(Available records Opens)
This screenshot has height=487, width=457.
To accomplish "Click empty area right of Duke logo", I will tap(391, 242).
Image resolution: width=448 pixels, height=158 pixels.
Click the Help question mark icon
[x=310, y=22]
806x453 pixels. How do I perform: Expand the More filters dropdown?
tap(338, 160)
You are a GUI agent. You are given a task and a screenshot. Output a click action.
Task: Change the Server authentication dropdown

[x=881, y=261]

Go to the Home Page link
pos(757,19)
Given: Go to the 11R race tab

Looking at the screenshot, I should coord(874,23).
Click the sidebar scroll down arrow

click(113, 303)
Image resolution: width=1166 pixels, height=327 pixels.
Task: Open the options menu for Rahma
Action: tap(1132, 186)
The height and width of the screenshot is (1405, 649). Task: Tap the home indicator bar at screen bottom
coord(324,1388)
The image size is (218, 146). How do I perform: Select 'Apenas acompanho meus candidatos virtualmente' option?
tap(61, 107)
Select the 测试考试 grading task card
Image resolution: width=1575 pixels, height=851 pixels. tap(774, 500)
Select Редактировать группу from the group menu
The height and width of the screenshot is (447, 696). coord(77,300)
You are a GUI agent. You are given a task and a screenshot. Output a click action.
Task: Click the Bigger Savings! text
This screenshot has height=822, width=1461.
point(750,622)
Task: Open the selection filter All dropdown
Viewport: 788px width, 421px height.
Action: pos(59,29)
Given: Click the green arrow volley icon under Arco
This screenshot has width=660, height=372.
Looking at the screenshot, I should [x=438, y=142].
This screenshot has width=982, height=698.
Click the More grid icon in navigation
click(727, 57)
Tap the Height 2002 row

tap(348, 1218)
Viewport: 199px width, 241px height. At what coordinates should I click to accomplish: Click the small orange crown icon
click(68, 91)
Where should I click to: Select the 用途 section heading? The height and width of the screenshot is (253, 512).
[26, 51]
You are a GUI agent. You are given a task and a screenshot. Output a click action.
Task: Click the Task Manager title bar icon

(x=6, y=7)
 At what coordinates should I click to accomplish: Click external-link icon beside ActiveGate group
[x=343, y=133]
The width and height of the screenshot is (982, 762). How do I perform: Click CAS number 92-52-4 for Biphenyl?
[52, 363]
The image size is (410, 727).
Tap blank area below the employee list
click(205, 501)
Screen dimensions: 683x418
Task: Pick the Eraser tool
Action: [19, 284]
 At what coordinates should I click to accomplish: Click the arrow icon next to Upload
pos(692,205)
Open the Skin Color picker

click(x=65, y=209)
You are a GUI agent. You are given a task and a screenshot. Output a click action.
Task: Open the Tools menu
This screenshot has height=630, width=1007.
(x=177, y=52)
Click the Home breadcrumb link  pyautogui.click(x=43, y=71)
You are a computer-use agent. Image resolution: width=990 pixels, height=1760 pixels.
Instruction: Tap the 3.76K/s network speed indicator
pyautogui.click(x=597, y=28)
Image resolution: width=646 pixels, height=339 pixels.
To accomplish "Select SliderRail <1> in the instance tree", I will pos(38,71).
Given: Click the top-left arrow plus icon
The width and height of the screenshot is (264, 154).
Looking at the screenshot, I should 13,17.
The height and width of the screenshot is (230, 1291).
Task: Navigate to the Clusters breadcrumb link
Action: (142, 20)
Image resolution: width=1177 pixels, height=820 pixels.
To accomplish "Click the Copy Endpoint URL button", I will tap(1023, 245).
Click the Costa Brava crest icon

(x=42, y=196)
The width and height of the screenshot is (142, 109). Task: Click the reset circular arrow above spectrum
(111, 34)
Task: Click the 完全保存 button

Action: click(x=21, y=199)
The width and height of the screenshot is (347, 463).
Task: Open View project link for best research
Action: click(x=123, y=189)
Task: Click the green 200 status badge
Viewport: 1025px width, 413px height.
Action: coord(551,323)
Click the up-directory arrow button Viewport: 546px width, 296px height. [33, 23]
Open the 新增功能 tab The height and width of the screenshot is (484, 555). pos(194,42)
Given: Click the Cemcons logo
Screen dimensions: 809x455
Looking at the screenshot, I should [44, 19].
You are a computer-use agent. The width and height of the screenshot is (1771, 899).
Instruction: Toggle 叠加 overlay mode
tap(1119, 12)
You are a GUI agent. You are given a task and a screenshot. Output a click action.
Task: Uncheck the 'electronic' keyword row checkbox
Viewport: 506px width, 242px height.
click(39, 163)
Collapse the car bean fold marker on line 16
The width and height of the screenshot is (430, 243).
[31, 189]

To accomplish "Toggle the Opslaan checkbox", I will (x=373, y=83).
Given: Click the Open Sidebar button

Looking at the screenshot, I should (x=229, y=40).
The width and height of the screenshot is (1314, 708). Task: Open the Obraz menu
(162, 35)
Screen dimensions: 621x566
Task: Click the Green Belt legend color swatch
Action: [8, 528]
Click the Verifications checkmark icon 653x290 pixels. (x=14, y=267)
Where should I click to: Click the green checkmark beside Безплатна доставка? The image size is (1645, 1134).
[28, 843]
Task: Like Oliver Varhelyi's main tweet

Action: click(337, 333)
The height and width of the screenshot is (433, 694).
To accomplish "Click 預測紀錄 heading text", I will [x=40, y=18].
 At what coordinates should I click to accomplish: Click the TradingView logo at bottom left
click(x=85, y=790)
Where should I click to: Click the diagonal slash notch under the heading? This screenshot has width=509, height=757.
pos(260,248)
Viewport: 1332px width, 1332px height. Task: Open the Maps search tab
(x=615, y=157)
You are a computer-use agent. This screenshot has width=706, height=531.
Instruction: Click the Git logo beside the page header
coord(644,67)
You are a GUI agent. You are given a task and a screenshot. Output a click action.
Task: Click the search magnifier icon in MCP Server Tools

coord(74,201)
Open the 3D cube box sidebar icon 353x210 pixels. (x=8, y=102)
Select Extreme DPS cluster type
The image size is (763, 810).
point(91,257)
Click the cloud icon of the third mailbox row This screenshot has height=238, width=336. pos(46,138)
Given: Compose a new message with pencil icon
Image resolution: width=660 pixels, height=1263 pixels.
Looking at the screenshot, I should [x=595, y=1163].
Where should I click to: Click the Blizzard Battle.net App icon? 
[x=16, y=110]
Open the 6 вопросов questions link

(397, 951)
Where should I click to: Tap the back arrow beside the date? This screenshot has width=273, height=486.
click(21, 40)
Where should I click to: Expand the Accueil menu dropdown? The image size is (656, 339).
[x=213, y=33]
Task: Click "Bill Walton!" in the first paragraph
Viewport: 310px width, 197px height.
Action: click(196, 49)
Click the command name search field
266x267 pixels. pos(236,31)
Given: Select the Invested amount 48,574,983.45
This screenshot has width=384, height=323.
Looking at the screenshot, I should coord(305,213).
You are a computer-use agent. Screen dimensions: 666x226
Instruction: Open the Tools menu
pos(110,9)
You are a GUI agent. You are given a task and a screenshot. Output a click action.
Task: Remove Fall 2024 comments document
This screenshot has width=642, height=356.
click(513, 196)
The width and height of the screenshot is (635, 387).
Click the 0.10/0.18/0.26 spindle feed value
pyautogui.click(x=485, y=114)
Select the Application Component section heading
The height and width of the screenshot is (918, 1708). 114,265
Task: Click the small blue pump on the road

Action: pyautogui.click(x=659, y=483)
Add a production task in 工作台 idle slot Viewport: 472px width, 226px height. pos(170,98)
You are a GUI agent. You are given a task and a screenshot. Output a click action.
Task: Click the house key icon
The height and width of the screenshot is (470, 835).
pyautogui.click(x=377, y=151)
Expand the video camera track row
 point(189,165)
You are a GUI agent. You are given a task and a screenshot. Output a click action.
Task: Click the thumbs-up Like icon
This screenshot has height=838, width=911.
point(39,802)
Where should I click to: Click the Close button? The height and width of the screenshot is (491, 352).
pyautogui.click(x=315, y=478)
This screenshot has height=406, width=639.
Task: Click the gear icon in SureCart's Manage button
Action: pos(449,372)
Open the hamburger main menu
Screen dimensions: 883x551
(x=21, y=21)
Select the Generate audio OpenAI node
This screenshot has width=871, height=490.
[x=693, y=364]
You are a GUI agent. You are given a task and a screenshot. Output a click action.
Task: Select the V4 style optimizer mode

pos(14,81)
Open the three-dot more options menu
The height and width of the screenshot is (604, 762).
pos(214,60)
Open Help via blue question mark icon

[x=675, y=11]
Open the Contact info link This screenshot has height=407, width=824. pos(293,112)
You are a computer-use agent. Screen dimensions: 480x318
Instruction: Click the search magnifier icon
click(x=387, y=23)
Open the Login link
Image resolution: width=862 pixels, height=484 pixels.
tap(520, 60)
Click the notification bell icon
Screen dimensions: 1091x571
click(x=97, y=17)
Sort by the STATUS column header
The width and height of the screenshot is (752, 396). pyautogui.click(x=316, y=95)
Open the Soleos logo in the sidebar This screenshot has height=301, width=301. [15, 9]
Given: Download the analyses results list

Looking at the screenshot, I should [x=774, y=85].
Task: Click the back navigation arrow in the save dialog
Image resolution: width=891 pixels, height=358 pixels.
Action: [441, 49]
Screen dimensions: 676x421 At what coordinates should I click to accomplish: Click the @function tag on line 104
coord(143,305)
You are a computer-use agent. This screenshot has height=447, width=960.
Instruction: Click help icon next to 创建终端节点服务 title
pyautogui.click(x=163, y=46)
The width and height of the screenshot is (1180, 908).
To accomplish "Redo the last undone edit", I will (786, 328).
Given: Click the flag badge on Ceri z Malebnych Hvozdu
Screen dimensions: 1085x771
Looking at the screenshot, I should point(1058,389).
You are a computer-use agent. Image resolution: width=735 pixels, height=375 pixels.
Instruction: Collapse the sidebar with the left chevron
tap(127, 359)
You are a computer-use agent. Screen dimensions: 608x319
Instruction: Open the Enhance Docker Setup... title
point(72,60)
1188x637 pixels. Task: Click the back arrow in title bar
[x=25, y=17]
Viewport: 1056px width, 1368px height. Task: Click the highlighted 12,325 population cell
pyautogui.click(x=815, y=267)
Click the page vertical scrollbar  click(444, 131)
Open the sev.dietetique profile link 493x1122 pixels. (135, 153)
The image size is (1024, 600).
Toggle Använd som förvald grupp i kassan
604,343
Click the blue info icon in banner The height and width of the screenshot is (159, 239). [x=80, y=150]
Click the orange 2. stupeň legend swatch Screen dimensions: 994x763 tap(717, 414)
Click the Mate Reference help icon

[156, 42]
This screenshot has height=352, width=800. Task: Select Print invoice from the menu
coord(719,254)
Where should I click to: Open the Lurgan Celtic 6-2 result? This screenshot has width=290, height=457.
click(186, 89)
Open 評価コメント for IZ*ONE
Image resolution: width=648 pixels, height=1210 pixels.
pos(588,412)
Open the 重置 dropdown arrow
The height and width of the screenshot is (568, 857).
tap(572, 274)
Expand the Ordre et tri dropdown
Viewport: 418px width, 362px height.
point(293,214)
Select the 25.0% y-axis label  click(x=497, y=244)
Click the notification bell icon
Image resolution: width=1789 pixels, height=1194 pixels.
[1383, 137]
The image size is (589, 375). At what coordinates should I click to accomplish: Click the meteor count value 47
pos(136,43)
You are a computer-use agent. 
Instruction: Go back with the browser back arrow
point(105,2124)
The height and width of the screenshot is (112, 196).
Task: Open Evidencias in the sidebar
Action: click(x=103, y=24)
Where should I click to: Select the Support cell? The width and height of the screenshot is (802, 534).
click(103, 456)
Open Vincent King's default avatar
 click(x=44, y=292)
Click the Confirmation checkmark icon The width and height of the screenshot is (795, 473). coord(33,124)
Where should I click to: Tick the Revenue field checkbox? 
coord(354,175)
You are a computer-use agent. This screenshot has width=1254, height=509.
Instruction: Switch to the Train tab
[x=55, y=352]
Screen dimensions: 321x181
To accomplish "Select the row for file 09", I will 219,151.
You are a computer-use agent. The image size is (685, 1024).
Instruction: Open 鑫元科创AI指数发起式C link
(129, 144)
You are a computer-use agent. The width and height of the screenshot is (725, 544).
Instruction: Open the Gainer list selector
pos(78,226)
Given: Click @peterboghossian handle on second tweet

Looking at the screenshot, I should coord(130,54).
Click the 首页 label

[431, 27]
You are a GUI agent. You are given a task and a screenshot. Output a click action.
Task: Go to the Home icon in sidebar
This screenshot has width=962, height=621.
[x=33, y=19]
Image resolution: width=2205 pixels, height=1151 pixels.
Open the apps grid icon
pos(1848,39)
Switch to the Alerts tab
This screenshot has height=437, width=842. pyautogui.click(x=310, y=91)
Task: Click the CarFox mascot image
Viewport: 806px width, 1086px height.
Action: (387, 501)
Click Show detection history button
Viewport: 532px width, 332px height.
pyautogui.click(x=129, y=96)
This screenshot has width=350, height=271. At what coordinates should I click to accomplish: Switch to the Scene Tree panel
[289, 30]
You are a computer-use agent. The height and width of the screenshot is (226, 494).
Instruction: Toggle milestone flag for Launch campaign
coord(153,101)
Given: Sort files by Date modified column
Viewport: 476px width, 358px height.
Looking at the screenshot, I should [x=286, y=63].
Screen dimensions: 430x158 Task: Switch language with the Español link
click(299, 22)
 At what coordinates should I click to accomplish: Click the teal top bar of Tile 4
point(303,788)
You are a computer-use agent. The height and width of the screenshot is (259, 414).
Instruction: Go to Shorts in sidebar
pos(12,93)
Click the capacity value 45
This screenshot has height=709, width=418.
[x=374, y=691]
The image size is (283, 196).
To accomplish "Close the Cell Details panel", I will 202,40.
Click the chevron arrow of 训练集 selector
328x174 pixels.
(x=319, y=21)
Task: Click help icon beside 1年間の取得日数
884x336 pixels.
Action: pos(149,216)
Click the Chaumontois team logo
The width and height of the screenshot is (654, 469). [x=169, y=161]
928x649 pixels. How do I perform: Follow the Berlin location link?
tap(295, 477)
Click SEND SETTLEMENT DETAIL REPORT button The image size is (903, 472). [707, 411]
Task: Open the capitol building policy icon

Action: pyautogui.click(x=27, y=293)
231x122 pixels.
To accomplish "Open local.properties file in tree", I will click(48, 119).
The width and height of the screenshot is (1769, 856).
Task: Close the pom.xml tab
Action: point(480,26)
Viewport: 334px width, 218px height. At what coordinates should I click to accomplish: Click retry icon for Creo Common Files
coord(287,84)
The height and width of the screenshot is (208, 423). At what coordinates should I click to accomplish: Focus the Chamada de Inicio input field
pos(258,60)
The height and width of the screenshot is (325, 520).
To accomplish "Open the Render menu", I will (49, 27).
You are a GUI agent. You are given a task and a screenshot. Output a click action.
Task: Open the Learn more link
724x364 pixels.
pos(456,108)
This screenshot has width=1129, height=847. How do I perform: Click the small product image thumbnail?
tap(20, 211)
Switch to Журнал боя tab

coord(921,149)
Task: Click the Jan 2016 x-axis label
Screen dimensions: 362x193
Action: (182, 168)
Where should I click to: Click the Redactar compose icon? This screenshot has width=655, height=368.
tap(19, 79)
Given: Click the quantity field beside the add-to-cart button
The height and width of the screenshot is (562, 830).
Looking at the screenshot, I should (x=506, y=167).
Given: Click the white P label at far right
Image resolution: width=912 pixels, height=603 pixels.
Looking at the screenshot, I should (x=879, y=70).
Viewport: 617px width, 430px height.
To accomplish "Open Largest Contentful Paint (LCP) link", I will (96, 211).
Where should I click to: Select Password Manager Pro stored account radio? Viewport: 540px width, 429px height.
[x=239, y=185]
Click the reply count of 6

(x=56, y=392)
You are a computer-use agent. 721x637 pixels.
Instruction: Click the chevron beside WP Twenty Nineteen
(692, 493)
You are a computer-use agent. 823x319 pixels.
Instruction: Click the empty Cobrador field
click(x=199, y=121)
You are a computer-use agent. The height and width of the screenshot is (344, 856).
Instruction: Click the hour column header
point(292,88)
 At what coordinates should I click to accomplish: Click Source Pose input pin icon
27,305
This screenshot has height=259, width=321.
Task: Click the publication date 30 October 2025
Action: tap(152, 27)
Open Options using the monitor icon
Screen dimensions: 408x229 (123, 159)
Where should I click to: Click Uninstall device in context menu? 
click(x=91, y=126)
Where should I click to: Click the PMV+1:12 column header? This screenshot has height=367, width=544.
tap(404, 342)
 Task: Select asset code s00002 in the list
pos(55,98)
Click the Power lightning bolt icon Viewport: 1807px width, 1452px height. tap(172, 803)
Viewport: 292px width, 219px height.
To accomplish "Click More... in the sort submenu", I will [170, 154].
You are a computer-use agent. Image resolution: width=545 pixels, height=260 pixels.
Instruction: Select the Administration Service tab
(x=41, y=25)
(Available records Closes)
### Exercise objective:
Go back to the listing above. Copy word for word the lines from the one with "Instruction: Switch to the Train tab" through the one with "Task: Go to the Home icon in sidebar", and nothing more.

### Output:
Instruction: Switch to the Train tab
[x=55, y=352]
Screen dimensions: 321x181
To accomplish "Select the row for file 09", I will 219,151.
You are a computer-use agent. The image size is (685, 1024).
Instruction: Open 鑫元科创AI指数发起式C link
(129, 144)
You are a computer-use agent. The width and height of the screenshot is (725, 544).
Instruction: Open the Gainer list selector
pos(78,226)
Given: Click @peterboghossian handle on second tweet

Looking at the screenshot, I should coord(130,54).
Click the 首页 label

[431, 27]
You are a GUI agent. You are given a task and a screenshot. Output a click action.
Task: Go to the Home icon in sidebar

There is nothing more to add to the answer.